The tone-deafness shown by McNair in calling NFL players "inmates" in a "prison" only emphasizes the motivation behind the players' protests. According to the Bureau of Justice Statistics, black Americans face a rate of incarceration nearly four times that of hispanic Americans and five times that of white Americans. In other words, McNair's comment about his players standing up for equality evokes exactly the inequality against which they are fighting. To the white McNair, the comparison was likely a simple turn of phrase, the details of which he scarcely gave a second thought, but it shows the deep disconnect between the NFL's leadership, its players, and their motivations, which does not bode well for reaching a mutual understanding about the protests.
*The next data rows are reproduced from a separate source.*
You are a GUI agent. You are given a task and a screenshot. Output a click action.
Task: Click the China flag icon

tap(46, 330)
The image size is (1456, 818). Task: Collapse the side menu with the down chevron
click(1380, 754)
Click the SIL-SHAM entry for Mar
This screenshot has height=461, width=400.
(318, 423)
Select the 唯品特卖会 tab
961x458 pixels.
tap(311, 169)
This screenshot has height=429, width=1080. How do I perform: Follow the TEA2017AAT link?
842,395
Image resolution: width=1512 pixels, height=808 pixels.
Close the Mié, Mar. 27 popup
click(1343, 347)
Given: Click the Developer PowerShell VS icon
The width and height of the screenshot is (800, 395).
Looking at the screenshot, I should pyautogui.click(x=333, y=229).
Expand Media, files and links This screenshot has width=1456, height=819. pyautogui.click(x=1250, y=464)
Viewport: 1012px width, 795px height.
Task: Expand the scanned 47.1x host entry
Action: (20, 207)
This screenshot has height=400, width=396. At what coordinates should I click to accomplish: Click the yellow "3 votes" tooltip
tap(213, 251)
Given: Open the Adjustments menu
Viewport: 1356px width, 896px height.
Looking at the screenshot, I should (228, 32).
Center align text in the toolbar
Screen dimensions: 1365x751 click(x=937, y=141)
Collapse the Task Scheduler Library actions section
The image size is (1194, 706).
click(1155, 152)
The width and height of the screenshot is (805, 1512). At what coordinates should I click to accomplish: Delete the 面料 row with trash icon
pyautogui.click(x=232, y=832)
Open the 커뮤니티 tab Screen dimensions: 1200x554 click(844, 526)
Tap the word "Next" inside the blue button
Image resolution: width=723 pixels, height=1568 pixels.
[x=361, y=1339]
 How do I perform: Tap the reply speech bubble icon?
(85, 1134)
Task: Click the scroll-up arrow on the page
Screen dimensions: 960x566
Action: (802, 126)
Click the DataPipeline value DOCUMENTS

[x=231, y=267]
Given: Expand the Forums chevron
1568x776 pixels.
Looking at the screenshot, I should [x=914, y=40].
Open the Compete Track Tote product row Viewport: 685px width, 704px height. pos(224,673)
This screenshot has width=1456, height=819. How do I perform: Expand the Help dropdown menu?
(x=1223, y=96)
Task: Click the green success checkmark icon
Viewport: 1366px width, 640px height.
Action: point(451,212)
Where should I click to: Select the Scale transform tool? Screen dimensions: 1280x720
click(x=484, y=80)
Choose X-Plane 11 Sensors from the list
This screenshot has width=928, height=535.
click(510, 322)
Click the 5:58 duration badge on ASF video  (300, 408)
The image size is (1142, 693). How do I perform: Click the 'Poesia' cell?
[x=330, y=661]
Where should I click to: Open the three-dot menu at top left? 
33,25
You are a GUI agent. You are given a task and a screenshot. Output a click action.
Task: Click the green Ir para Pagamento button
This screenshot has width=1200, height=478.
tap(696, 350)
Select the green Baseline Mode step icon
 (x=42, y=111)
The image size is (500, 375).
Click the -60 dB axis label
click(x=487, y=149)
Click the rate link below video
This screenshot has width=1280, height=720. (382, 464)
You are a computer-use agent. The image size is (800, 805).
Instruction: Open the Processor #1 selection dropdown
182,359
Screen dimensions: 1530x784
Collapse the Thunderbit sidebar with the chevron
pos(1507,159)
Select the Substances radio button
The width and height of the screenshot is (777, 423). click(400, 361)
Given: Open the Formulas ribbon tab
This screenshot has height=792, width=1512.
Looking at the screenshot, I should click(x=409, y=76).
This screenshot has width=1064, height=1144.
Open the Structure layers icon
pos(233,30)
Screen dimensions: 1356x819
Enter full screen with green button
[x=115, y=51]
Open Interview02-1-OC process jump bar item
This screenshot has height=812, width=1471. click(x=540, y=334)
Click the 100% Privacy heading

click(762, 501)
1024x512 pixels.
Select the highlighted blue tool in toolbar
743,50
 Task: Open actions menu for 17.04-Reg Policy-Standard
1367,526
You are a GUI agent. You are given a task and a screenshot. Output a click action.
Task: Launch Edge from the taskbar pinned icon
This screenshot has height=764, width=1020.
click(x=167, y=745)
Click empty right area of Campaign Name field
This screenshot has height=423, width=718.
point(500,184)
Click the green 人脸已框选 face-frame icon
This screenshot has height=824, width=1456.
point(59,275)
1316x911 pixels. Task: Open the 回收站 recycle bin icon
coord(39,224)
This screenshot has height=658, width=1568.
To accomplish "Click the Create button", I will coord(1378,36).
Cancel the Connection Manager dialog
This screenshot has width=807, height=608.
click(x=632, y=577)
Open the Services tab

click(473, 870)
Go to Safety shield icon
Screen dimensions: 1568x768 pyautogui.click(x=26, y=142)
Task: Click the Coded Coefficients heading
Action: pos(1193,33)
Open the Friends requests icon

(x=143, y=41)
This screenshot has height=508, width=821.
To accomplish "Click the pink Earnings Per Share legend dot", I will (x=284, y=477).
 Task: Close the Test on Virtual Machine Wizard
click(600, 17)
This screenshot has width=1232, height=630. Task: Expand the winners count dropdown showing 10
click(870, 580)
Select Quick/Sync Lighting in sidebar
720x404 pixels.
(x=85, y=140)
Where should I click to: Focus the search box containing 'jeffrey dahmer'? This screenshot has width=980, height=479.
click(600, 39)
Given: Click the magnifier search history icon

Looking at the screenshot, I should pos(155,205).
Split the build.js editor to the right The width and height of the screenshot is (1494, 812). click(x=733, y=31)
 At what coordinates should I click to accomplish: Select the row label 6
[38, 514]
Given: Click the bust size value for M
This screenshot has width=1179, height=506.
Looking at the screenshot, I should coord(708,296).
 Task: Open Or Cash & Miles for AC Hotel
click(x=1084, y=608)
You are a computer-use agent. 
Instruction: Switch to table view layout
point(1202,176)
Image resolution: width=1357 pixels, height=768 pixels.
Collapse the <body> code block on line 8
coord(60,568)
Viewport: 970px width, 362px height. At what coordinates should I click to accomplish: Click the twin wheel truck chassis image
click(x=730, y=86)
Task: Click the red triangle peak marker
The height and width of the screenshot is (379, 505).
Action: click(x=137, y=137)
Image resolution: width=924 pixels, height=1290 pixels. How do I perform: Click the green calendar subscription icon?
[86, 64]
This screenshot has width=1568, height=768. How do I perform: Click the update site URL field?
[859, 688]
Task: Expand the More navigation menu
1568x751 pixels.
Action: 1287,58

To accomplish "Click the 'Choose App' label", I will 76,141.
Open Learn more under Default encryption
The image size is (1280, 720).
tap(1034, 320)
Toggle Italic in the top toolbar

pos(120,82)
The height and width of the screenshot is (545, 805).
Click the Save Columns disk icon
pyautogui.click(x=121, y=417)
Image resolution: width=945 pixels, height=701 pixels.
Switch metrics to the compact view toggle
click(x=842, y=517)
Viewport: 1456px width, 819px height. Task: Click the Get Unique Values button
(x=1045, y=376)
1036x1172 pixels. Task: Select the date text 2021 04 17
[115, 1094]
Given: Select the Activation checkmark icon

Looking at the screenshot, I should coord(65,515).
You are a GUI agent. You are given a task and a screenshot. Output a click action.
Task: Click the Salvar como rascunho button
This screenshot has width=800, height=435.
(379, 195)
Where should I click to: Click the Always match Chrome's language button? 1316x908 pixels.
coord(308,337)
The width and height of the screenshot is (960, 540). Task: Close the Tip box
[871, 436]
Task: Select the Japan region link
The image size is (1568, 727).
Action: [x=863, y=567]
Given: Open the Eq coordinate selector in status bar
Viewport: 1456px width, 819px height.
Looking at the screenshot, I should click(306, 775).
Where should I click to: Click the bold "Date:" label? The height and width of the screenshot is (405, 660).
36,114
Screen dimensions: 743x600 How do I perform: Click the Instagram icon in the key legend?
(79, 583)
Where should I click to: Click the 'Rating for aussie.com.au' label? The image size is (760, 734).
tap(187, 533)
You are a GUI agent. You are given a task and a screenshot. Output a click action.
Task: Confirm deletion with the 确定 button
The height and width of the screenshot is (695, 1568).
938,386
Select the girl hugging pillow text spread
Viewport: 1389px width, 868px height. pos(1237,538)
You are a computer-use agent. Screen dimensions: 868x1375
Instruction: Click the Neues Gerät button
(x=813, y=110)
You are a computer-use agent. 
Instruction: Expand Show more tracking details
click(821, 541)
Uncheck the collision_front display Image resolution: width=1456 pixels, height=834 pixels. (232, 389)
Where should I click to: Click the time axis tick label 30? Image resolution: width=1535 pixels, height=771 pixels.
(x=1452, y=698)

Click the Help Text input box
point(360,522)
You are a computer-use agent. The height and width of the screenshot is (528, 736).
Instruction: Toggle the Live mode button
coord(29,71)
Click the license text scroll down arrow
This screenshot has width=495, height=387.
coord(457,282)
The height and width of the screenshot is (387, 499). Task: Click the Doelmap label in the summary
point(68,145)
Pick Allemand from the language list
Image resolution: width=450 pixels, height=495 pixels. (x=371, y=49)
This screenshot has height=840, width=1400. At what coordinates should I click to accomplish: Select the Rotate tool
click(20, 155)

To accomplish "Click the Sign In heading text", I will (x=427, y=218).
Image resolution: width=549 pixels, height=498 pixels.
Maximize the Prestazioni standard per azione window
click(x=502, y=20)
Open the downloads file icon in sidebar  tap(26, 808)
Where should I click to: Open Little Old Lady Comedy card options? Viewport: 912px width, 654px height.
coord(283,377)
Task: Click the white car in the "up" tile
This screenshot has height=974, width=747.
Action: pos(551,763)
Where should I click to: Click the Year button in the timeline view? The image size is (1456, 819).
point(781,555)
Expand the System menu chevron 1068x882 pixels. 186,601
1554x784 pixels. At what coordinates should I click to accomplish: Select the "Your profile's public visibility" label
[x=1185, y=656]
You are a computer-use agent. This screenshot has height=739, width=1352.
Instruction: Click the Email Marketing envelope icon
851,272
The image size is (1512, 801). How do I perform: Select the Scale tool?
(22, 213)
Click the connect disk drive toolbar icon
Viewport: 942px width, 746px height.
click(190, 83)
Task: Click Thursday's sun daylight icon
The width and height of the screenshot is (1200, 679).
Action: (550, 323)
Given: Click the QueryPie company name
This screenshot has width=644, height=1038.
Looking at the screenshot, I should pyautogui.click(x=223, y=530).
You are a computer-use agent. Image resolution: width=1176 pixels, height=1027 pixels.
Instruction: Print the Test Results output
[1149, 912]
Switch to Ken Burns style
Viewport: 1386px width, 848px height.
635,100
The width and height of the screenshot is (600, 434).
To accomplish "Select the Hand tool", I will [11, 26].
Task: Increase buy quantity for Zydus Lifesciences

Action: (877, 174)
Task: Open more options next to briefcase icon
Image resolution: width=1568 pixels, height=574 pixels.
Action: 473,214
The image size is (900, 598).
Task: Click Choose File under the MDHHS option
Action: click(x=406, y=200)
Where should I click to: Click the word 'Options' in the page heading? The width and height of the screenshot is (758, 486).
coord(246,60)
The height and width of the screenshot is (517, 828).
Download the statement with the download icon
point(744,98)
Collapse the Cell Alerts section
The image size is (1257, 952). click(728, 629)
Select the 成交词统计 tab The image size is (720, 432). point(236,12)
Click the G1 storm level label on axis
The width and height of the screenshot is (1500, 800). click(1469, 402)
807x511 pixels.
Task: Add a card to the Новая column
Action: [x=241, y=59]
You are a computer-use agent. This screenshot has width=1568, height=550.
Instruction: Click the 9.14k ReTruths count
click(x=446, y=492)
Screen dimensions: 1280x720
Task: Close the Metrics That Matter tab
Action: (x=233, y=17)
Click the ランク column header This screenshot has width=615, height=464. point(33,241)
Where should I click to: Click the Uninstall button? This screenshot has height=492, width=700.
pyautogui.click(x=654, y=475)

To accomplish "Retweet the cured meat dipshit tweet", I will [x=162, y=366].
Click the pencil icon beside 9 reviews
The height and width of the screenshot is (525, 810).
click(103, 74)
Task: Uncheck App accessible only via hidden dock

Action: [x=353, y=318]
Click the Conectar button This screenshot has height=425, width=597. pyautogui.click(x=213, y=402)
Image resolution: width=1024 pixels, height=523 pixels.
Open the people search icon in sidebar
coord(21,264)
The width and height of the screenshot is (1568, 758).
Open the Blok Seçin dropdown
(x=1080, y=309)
‘So Much Had Been Discussed and so Little Had Been Decided'
The confidential meeting where McNair's comments were made followed a much-heralded meeting between owners, executives and players the day before, where such listening and negotiation was expected to settle at least some of the outstanding issues surrounding the protests. As ESPN noted, the owners' goal for the meeting was to ‘stop Trump from attacking our business. Find a way to persuade players to stop kneeling. Get the focus back to football."
The executives were primarily concerned with money. A recent poll by Morning Consult showed the NFL's net favorability had dropped to 11 percent from a high of 56 percent in May. Further, league executives were worried that upcoming events, such as Veterans Day and the NFL's Salute to Service, might spark anti-NFL protests by pro-military groups who might perceive both player protests and league uncertainty as anti-patriotic.
Nonetheless, the owners elected to give players' representatives — but notably not Kaepernick — at least a fair hearing. Some of the most vocally anti-kneeling owners, like Washington owner Dan Snyder, were notably absent from the roundtable (or rather football-table, as the meeting room at NFL headquarters is shaped like a football) talks, an exclusion made on purpose by owner Roger Goodell.
The players' message was that "this wasn't an ‘anthem protest' but rather an ‘inequality in America' protest," according to ESPN. Further, they felt that "fans needed to hear from owners that players who knelt or raised fists were good men who loved their country," and not just hear messages of support inside the locker rooms.
Day one's roundtable meeting failed to produce a universal understanding, and the meeting on the second day between owners and executives had a noticeable shift in tone, according to ESPN. Behind closed doors, Jones and Snyder went on the offensive, supporting a mandatory standing rule that would ban kneeling — something previously threatened by many owners. At one point, Synder mumbled aloud: "See, Jones gets it — 96 percent of Americans are for guys standing," which ESPN notes is a greatly exaggerated statistic.
It was then that McNair made his infamous remark, stunning many people.
Afterward, New England Patriots owner Robert Kraft, who is personal friends with Trump, tried to walk back the conversation from the hard line being advocated by Jones, and many others present followed his lead. Even Vincent, however, who rebuked McNair and is personally sympathetic to the players' concerns, deeply opposes the protests.
Although the meetings in mid-October set little in stone, the message sent by the NFL's leadership was clear: the owners are in charge and the players are not. In that, McNair's comment was an embarrassing expose and not an erroneous eruption.